Wednesday, June 30, 2010
Airline food horror: roaches, flies, bacteria found in catering kitchens that make most plane meals
If you thought airline food was bad, prepare yourself: it just got a whole lot worse.
Inspectors for the Food and Drug Administration (FDA) discovered live roaches, dead roach carcasses "too numerous to count", ants, flies, debris, bacteria, and employees preparing food with their bare hands in numerous catering facilities responsible for preparing a huge chunk of the country's airline meals, USA Today reported.
The stomach-turning inspections were conducted over the last two years at the U.S. facilities of two of the world's biggest airline caterers, LSG Sky Chefs and Gate Gourmet, and another large caterer, Flying Food Group.
Combined, the three companies provide more than 100 million meals every year at U.S. airports, serving major carriers like Delta, American, United, US Airways and Continental.
Sickening details from the reports, obtained by USA Today through the Freedom of Information Act, include countless occasions when food prepared for airline meals was exposed to contamination.
In a 2009 inspection of an LSG Sky Chefs' facility in Minneapolis, an FDA inspector "spotted a mouse, rodent nesting materials and rodent feces under a pallet of food and in other areas."
A Connecticut facility of LSG Sky Chef's was issued a warning letter for fish meals "prepared, packed or held under insanitary conditions" that may be "injurious to health." The FDA cited concerns that the food could cause botulism, caused by extremely poisonous toxins.
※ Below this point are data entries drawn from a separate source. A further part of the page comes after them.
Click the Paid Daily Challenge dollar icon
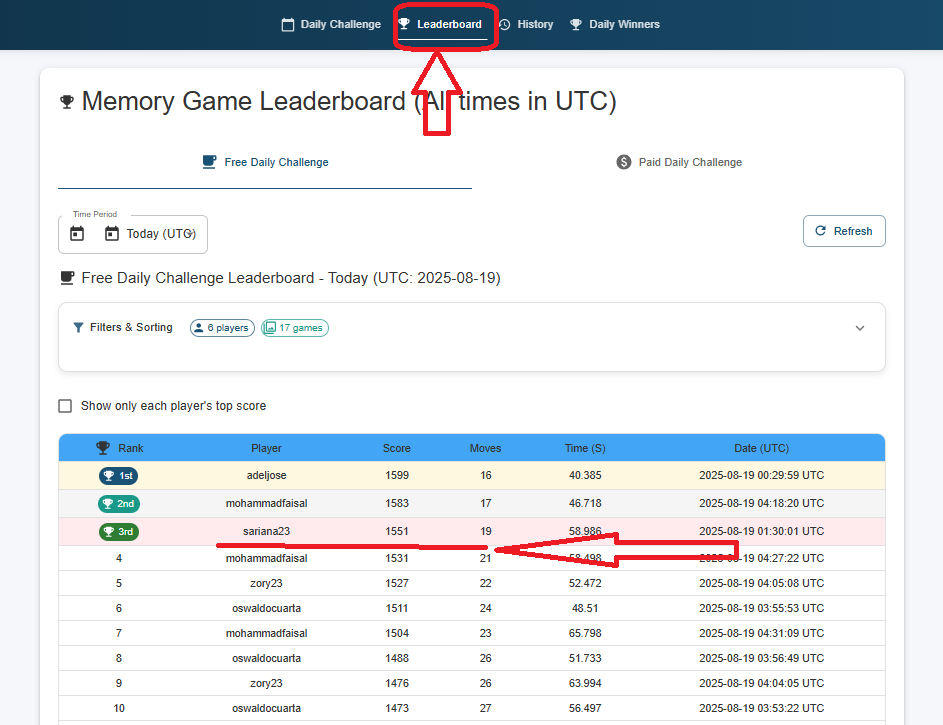Image resolution: width=943 pixels, height=725 pixels. point(624,162)
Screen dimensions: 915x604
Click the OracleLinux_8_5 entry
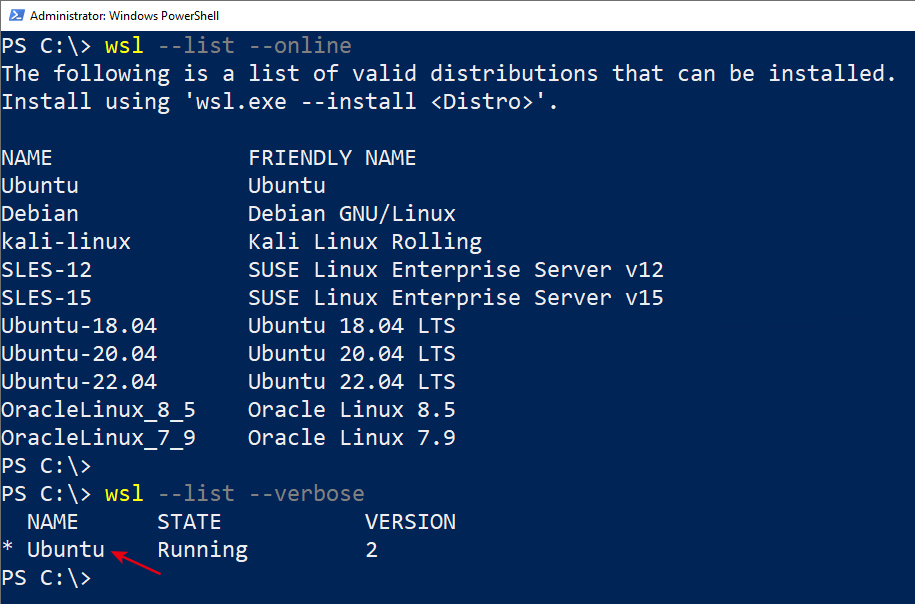coord(99,410)
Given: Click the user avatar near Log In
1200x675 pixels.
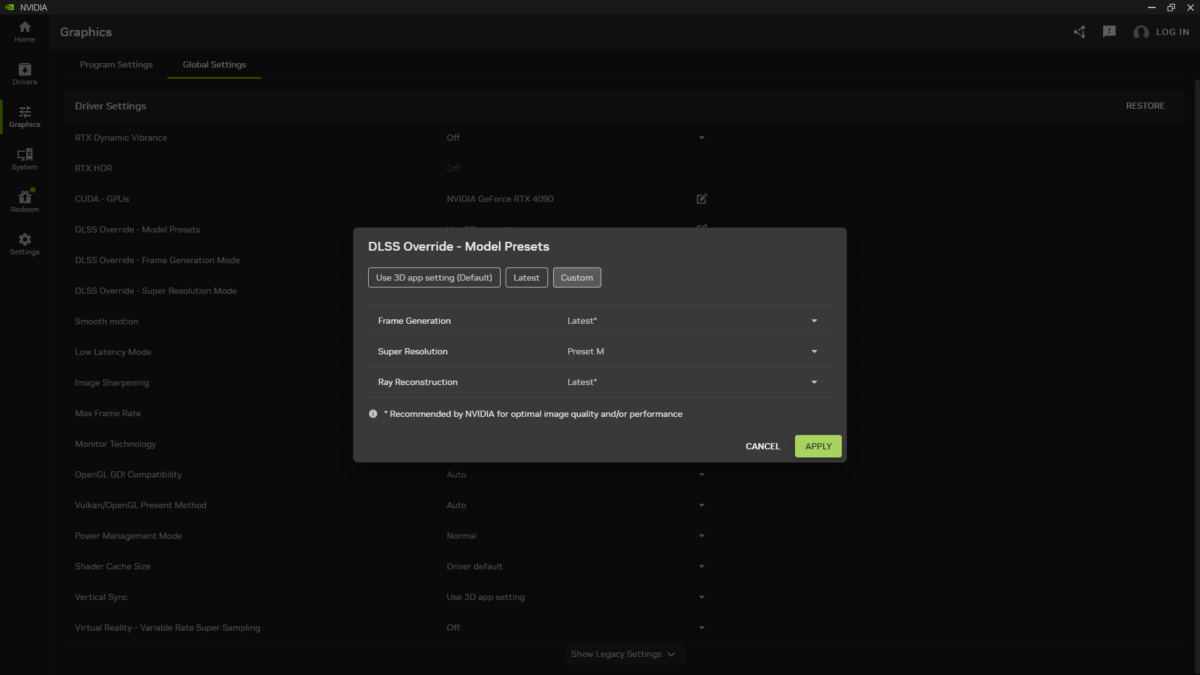Looking at the screenshot, I should click(1140, 31).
Gate Gourmet was slapped with a warning letter in April 2005 when FDA inspectors found cockroaches and fruit flies in its Honolulu facility, food stored at the wrong temperatures, mold in a refrigerator and "a pink, slimy substance" dripping on kitchen machinery.
Prior to the warning, between 47 and 116 passengers had fallen ill after eating food on 12 flights from Hawaii catered by Gate Gourmet, according to the Hawaii State Department of Health.
Gate Gourmet Vice President Norbert van den Berg says the company has an excellent system to ensure safe food, and that his company's food-safety standards are better than any restaurant. "We can guarantee the safest product out there," he told USA Today.
Glenn Caulkins of Flying Food Group said his company also used an independent auditor to monitor its facilities, and a spokeswoman for LSG Sky Chefs told USA Today that it employs "comprehensive and multilayered quality-control standards...to ensure our customers receive safe, healthy and high-quality food."